- **Instructions for the task**:
The full listing should be set down again precisely.

- **Input data**:
:::
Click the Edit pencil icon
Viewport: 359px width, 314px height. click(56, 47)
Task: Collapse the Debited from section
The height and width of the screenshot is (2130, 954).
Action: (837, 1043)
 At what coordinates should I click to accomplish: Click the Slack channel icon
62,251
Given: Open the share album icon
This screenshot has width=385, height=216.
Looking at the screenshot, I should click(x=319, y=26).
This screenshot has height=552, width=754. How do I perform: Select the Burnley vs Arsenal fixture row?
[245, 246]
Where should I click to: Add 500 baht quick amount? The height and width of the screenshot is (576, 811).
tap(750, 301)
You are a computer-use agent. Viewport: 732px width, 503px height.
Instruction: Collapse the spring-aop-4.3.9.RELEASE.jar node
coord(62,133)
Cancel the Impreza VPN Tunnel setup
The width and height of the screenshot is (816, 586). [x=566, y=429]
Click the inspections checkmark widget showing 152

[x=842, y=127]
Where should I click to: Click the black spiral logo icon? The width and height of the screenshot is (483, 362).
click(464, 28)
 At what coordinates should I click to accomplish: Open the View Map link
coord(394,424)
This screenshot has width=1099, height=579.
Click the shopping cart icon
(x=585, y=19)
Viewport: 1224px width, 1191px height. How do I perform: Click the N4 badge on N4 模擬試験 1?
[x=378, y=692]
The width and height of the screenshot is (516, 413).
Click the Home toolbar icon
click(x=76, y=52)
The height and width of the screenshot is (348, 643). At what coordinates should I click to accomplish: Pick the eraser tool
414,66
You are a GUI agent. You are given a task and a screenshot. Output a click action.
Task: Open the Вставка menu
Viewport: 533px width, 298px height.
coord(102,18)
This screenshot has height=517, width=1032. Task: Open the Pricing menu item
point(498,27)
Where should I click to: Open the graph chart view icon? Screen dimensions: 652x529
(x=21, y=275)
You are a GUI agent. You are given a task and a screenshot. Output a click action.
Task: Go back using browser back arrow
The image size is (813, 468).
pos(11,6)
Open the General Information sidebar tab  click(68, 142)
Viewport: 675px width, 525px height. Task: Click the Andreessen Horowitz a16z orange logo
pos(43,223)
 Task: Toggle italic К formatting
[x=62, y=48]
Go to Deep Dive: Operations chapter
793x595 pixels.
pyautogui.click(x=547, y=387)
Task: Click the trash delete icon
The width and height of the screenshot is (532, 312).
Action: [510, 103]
:::
- **Solution to this task**:
Click the Edit pencil icon
Viewport: 359px width, 314px height. click(56, 47)
Task: Collapse the Debited from section
The height and width of the screenshot is (2130, 954).
Action: (837, 1043)
 At what coordinates should I click to accomplish: Click the Slack channel icon
62,251
Given: Open the share album icon
This screenshot has width=385, height=216.
Looking at the screenshot, I should click(x=319, y=26).
This screenshot has height=552, width=754. How do I perform: Select the Burnley vs Arsenal fixture row?
[245, 246]
Where should I click to: Add 500 baht quick amount? The height and width of the screenshot is (576, 811).
tap(750, 301)
You are a computer-use agent. Viewport: 732px width, 503px height.
Instruction: Collapse the spring-aop-4.3.9.RELEASE.jar node
coord(62,133)
Cancel the Impreza VPN Tunnel setup
The width and height of the screenshot is (816, 586). [x=566, y=429]
Click the inspections checkmark widget showing 152

[x=842, y=127]
Where should I click to: Click the black spiral logo icon? The width and height of the screenshot is (483, 362).
click(464, 28)
 At what coordinates should I click to accomplish: Open the View Map link
coord(394,424)
This screenshot has width=1099, height=579.
Click the shopping cart icon
(x=585, y=19)
Viewport: 1224px width, 1191px height. How do I perform: Click the N4 badge on N4 模擬試験 1?
[x=378, y=692]
The width and height of the screenshot is (516, 413).
Click the Home toolbar icon
click(x=76, y=52)
The height and width of the screenshot is (348, 643). At what coordinates should I click to accomplish: Pick the eraser tool
414,66
You are a GUI agent. You are given a task and a screenshot. Output a click action.
Task: Open the Вставка menu
Viewport: 533px width, 298px height.
coord(102,18)
This screenshot has height=517, width=1032. Task: Open the Pricing menu item
point(498,27)
Where should I click to: Open the graph chart view icon? Screen dimensions: 652x529
(x=21, y=275)
You are a GUI agent. You are given a task and a screenshot. Output a click action.
Task: Go back using browser back arrow
The image size is (813, 468).
pos(11,6)
Open the General Information sidebar tab  click(68, 142)
Viewport: 675px width, 525px height. Task: Click the Andreessen Horowitz a16z orange logo
pos(43,223)
 Task: Toggle italic К formatting
[x=62, y=48]
Go to Deep Dive: Operations chapter
793x595 pixels.
pyautogui.click(x=547, y=387)
Task: Click the trash delete icon
The width and height of the screenshot is (532, 312).
Action: [510, 103]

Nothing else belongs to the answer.